Here are 6 tips to help you with money management:
It is useful to divide the money you earn into Needs, Wants, and Savings. Needs are the ‘musthaves’ - food, rent, energy bills, council tax. Wants are the ‘would like, but can live without’ items. Savings are what we can keep for later. At the moment, more of our cash is being spent on Needs than ever before, so deal with those first, put your Wants on a wishlist to come back to when possible and save what you can, if you can.
Once your regular expenses have been paid, there is nothing wrong with spending your money on things you love. For many of us, it’s hard to spend on anything but essentials right now, so plan for future purchases by making a wish list and prioritise your favourites. That way you can start to save up for them when savings are possible.
Saving is a great habit to get in to, even with small amounts. We’re less likely to overspend if the first thing we do with a pay cheque is put some aside. I recommend working out a manageable amount to save and banking that, before spending the rest.
Having an emergency fund can help if you lose your main source of income, or have to make an unexpected purchase.

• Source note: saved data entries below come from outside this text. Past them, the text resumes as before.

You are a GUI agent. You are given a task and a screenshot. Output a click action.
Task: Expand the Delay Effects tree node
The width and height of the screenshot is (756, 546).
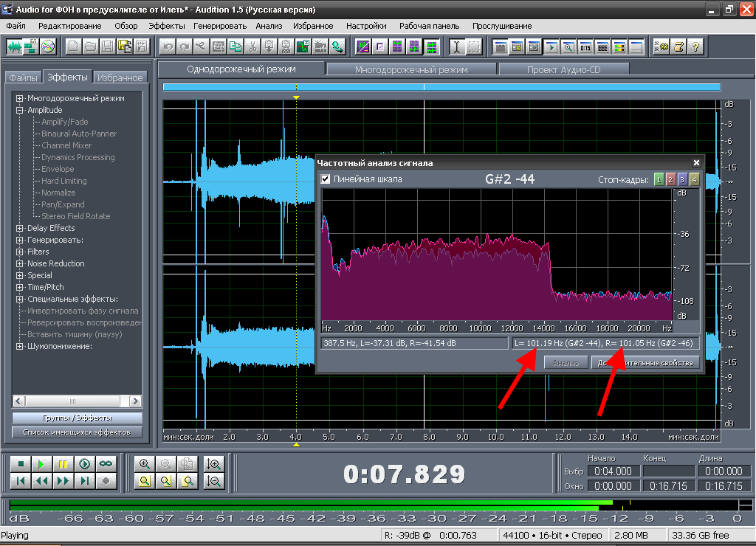(x=20, y=228)
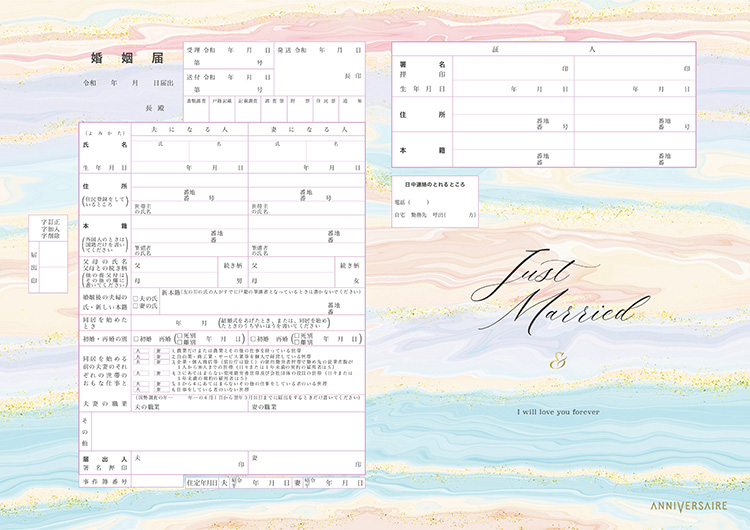Image resolution: width=750 pixels, height=530 pixels.
Task: Click the 日中連絡のとれるところ contact box
Action: pyautogui.click(x=435, y=201)
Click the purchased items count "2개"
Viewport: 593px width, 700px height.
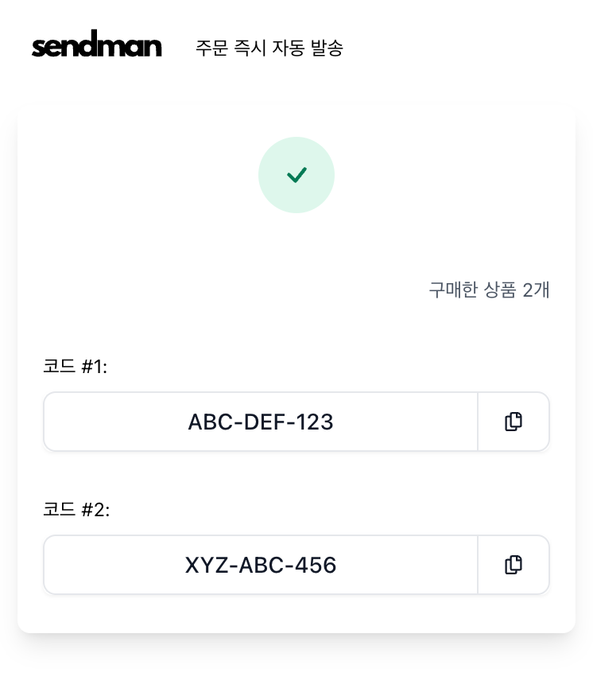click(x=536, y=290)
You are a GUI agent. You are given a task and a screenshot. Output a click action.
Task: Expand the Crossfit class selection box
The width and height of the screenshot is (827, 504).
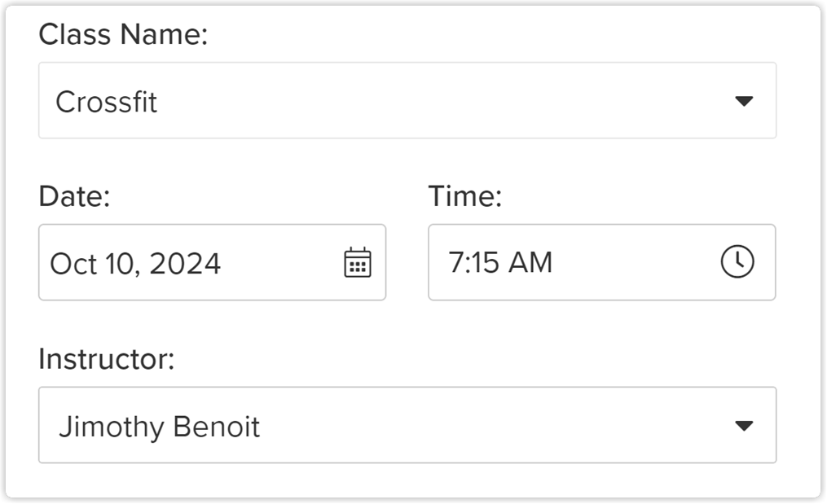coord(407,100)
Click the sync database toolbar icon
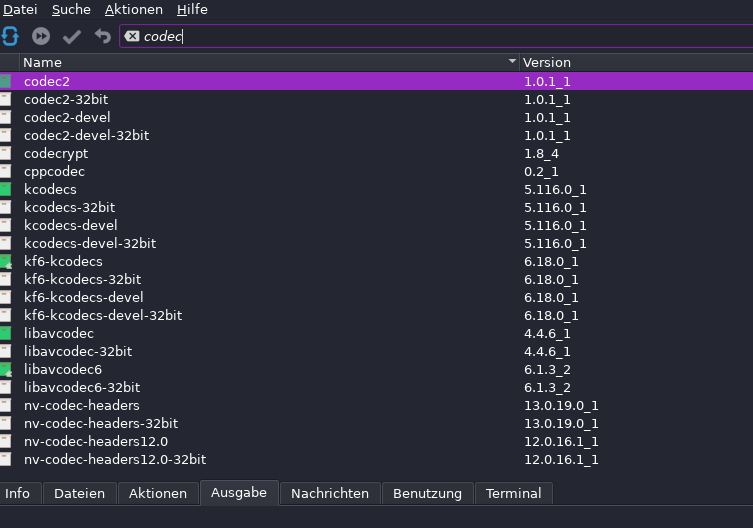The image size is (753, 528). click(10, 36)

It’s reassuring to know you have some cash set aside. It’s hard to save right now, but if you can, keep a bit of money in a separate and accessible savings account in case something unexpected happens.
We should never feel pressurised to borrow money if we don’t need it. If we do need it, we should try to borrow only what we can afford to repay and aim to pay it back on time and in full. For anyone struggling with debt, it’s important to get help straight away, and charities like Step Change offer free, independent advice. https://www.stepchange.org/how-we-help/debt-advice.aspx
Feeling confident with numbers can help us feel better able to make decisions about money. The National Numeracy Challenge is a great way to boost your number confidence this National Numeracy Day. It’s free and it includes resources to help you manage your money.